WWT Washington welcome the return of common tern

Common tern numbers have been steadily building for the breeding season at WWT Washington Wetland Centre, following an outbreak of bird flu in 2023, which almost destroyed the colony.

The first common terns of the season arrived in April to WWT Washington’s largest water body, Wader Lake – a welcome sight for the team following a difficult year in 2023.

With previous year’s numbers reaching over 170 nesting pairs, it was a strong and highly successful colony, raising and fledging around 120 youngsters on average every year.

However, in the summer of 2023, our nature reserve was hit with Avian Influenza – or bird flu – which had a devasting impact on the water bird species around Wader Lake, and in particular the common tern colony.

common tern feeding its young at the side of the water

Reserve Manager John Gowland said: “Our team faced an incredibly difficult time when bird flu hit last year, and we were faced with the harsh reality of how quickly this disease can spread and impact certain species.

“Common tern were one of the main species affected on our reserve by bird flu, alongside black-headed gulls.”

WWT Washington recorded losing almost 300 birds over a 6-week period, with over 200 common tern among them. This was over half of the overall adult common tern population at WWT Washington and a devastating blow for this amber-listed species.

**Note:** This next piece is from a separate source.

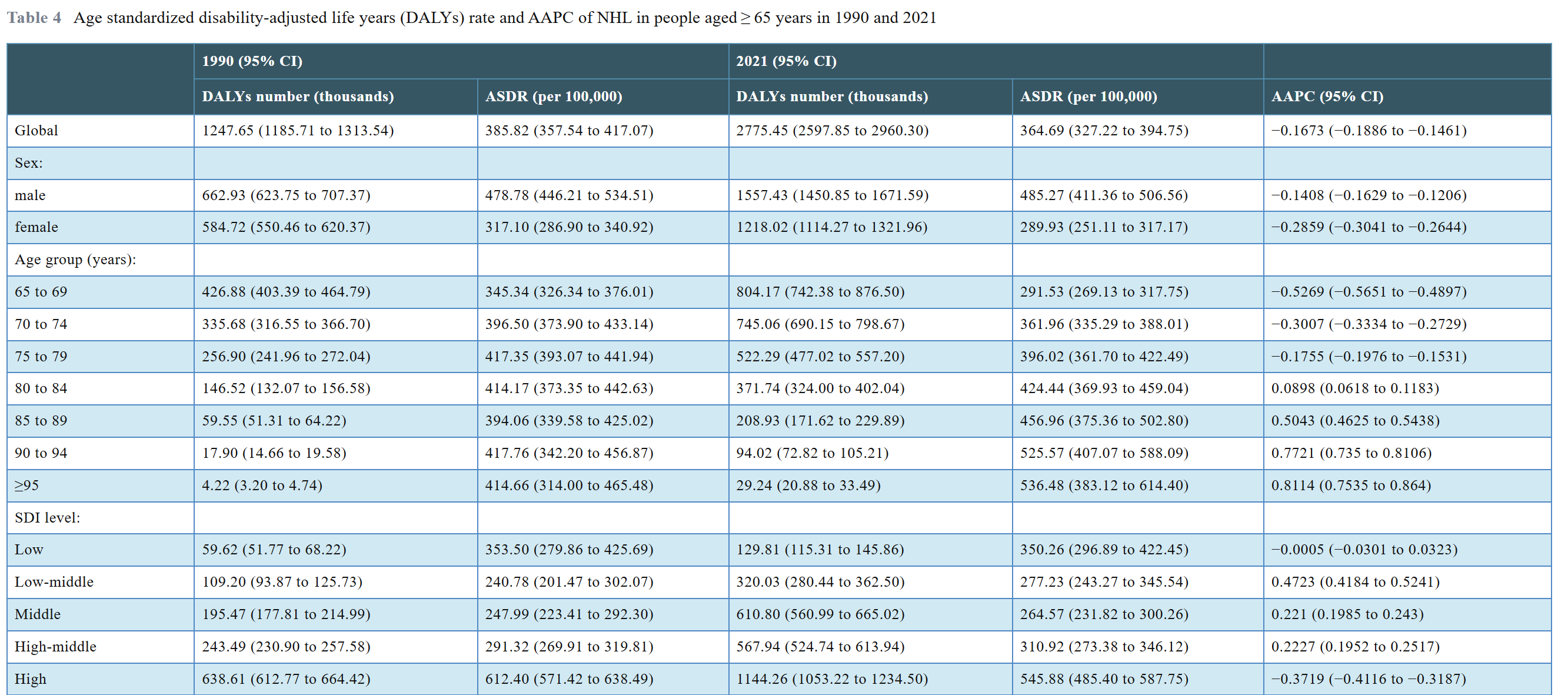Screen dimensions: 1568x695
Task: Select the Global row label
Action: click(x=36, y=130)
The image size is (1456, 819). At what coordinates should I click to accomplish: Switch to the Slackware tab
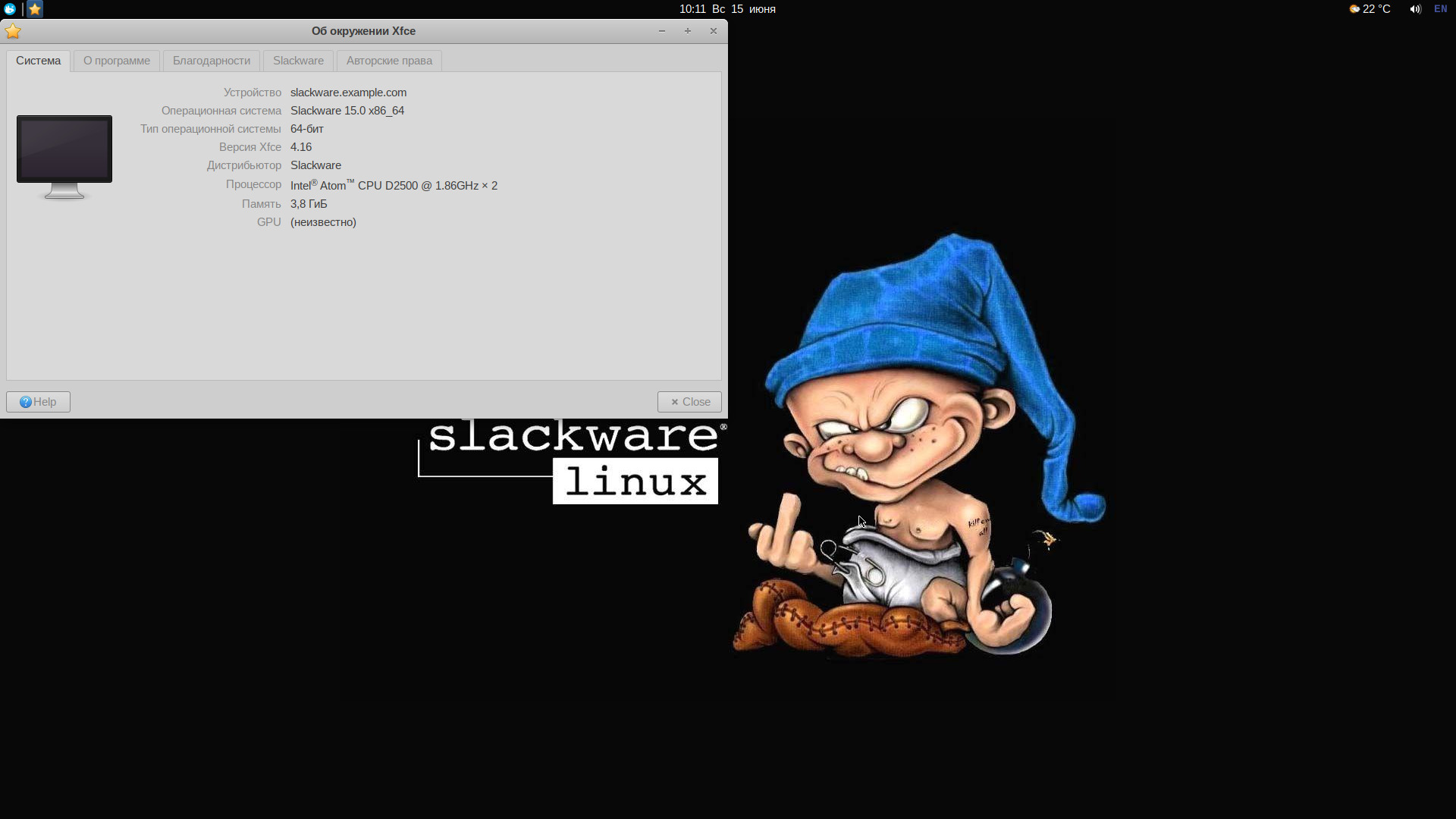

John continued, “We were out every morning before opening our centre to visitors to remove any that had died overnight. Some days we were seeing upwards of 30 or 40 adult birds every morning lost due to bird flu, with many chicks also unable to survive without their parents’ protection. It was a really distressing scene.

“It became too much for us to be able to continue doing daily alongside all the other daily tasks, and we had to take into consideration other nesting birds, so at the peak we decided to close the hides to visitors. This was to allow the birds that were still nesting time without being disrupted, but also to give the team a break during what was a very upsetting time.”

common tern in flight with fish in its mouth

Awareness of bird flu has increased following news of over 3000 sea birds lost on the National Trust’s Farne Islands last year alone. People are more sympathetic now than ever to how difficult the situation is for these key bird species, and for the people that are working to protect them.

WWT has been monitoring the spread and impact of avian influenza for nearly 20 years and WWT Washington are part of research efforts seeking to understand the impact of bird flu on seabird and waterfowl populations.

So far this year our team at WWT Washington have been seeing 50-60 common tern daily around Wader Lake and the adjacent River Wear, with around 25 nesting pairs – although this is a fraction of previous years, it’s a promising start to the recovery of the species locally.

John finished, “We were really pleased to see common tern returning to our reserve this year. We weren’t sure what impact the past year would have had on the species overall or if there would be a level of immunity built, so it’s great to see them coming back once again.

“While we’re being cautious, we’re hoping to see some successful breeding this year to help build numbers up again of this incredible species.”

Common tern have been a key summer wildlife spectacle for many visitors to WWT Washington over the years. These agile seabirds breed in large colonies, nesting on the ground on pebbled shores and islands.

common tern at the side of water with its young

Staff and volunteers at WWT Washington have worked incredibly hard over the last several years adding new habitat to the lake to encourage common tern and other species to thrive. New shingle islands were introduced and covered with the perfect pea gravel habitat for them to nest and thrive.

These small but mighty birds also play a key role in the breeding of other bird species at the site, including the most northerly breeding colony of red-listed avocet in the UK. Common tern are excellent at defending their nesting territories from larger birds which may predate their eggs and young. They return to Wader Lake each year just as avocet are laying and incubating their eggs, offering them vital protection too.

Visitors can enjoy seeing common tern from Wader Lake’s Diageo and Paddy Fleming hides during the summer months, with noisy up-close encounters and aerobatic performances easily viewed as they nest, breed and raise their young.

WWT Washington will be monitoring the birds over summer and in the coming years, with the hope that the colony will begin to rebuild and thrive once again.